■ **GOAL OF THE EXERCISE**
Copy out every line of the listing below without changing anything.

>> BEGIN DATA FOR THIS TASK

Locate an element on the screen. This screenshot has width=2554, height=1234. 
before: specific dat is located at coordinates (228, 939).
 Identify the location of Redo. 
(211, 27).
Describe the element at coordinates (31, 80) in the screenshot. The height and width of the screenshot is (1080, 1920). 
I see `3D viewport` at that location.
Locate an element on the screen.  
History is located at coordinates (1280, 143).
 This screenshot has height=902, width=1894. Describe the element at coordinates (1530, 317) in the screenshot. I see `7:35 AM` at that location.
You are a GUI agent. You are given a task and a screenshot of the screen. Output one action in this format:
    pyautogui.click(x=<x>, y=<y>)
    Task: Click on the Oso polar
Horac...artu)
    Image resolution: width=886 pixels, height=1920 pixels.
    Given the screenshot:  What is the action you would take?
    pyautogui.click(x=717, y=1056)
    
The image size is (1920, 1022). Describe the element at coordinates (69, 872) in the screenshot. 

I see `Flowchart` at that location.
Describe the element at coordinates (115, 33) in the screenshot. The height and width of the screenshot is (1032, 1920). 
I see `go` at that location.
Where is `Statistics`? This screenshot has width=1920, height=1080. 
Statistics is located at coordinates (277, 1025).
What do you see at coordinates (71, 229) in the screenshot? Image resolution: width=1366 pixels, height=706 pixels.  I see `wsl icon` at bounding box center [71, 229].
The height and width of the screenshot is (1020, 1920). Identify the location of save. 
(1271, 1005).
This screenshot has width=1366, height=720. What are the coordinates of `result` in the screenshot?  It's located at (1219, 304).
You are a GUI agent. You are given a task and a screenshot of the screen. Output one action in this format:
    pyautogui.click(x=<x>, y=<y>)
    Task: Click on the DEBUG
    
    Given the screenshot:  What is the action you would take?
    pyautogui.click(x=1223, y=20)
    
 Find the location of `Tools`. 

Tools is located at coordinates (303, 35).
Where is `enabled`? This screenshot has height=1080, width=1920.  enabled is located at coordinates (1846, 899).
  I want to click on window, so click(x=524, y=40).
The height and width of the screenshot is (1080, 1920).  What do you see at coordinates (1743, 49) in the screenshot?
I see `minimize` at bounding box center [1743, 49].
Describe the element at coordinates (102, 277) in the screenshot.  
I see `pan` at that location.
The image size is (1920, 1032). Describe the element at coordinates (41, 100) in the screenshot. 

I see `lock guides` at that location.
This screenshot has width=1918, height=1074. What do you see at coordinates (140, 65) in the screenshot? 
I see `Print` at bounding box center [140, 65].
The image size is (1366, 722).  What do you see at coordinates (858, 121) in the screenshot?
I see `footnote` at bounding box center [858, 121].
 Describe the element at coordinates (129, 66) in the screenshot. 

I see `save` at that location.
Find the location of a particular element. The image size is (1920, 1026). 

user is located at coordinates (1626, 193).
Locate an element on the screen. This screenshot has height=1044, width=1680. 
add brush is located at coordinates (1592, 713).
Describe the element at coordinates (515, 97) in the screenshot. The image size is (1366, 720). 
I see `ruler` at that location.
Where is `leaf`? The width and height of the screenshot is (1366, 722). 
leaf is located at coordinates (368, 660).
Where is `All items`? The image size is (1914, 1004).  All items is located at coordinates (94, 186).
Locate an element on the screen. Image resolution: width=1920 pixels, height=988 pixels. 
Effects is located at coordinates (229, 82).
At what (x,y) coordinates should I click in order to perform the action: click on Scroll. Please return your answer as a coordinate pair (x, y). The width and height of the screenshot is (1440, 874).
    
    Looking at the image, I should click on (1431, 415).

>> END DATA FOR THIS TASK

■ **SOLUTION FOR THIS EXERCISE**
Locate an element on the screen. This screenshot has width=2554, height=1234. 
before: specific dat is located at coordinates (228, 939).
 Identify the location of Redo. 
(211, 27).
Describe the element at coordinates (31, 80) in the screenshot. The height and width of the screenshot is (1080, 1920). 
I see `3D viewport` at that location.
Locate an element on the screen.  
History is located at coordinates (1280, 143).
 This screenshot has height=902, width=1894. Describe the element at coordinates (1530, 317) in the screenshot. I see `7:35 AM` at that location.
You are a GUI agent. You are given a task and a screenshot of the screen. Output one action in this format:
    pyautogui.click(x=<x>, y=<y>)
    Task: Click on the Oso polar
Horac...artu)
    Image resolution: width=886 pixels, height=1920 pixels.
    Given the screenshot:  What is the action you would take?
    pyautogui.click(x=717, y=1056)
    
The image size is (1920, 1022). Describe the element at coordinates (69, 872) in the screenshot. 

I see `Flowchart` at that location.
Describe the element at coordinates (115, 33) in the screenshot. The height and width of the screenshot is (1032, 1920). 
I see `go` at that location.
Where is `Statistics`? This screenshot has width=1920, height=1080. 
Statistics is located at coordinates (277, 1025).
What do you see at coordinates (71, 229) in the screenshot? Image resolution: width=1366 pixels, height=706 pixels.  I see `wsl icon` at bounding box center [71, 229].
The height and width of the screenshot is (1020, 1920). Identify the location of save. 
(1271, 1005).
This screenshot has width=1366, height=720. What are the coordinates of `result` in the screenshot?  It's located at (1219, 304).
You are a GUI agent. You are given a task and a screenshot of the screen. Output one action in this format:
    pyautogui.click(x=<x>, y=<y>)
    Task: Click on the DEBUG
    
    Given the screenshot:  What is the action you would take?
    pyautogui.click(x=1223, y=20)
    
 Find the location of `Tools`. 

Tools is located at coordinates (303, 35).
Where is `enabled`? This screenshot has height=1080, width=1920.  enabled is located at coordinates (1846, 899).
  I want to click on window, so click(x=524, y=40).
The height and width of the screenshot is (1080, 1920).  What do you see at coordinates (1743, 49) in the screenshot?
I see `minimize` at bounding box center [1743, 49].
Describe the element at coordinates (102, 277) in the screenshot.  
I see `pan` at that location.
The image size is (1920, 1032). Describe the element at coordinates (41, 100) in the screenshot. 

I see `lock guides` at that location.
This screenshot has width=1918, height=1074. What do you see at coordinates (140, 65) in the screenshot? 
I see `Print` at bounding box center [140, 65].
The image size is (1366, 722).  What do you see at coordinates (858, 121) in the screenshot?
I see `footnote` at bounding box center [858, 121].
 Describe the element at coordinates (129, 66) in the screenshot. 

I see `save` at that location.
Find the location of a particular element. The image size is (1920, 1026). 

user is located at coordinates (1626, 193).
Locate an element on the screen. This screenshot has height=1044, width=1680. 
add brush is located at coordinates (1592, 713).
Describe the element at coordinates (515, 97) in the screenshot. The image size is (1366, 720). 
I see `ruler` at that location.
Where is `leaf`? The width and height of the screenshot is (1366, 722). 
leaf is located at coordinates (368, 660).
Where is `All items`? The image size is (1914, 1004).  All items is located at coordinates (94, 186).
Locate an element on the screen. Image resolution: width=1920 pixels, height=988 pixels. 
Effects is located at coordinates (229, 82).
At what (x,y) coordinates should I click in order to perform the action: click on Scroll. Please return your answer as a coordinate pair (x, y). The width and height of the screenshot is (1440, 874).
    
    Looking at the image, I should click on (1431, 415).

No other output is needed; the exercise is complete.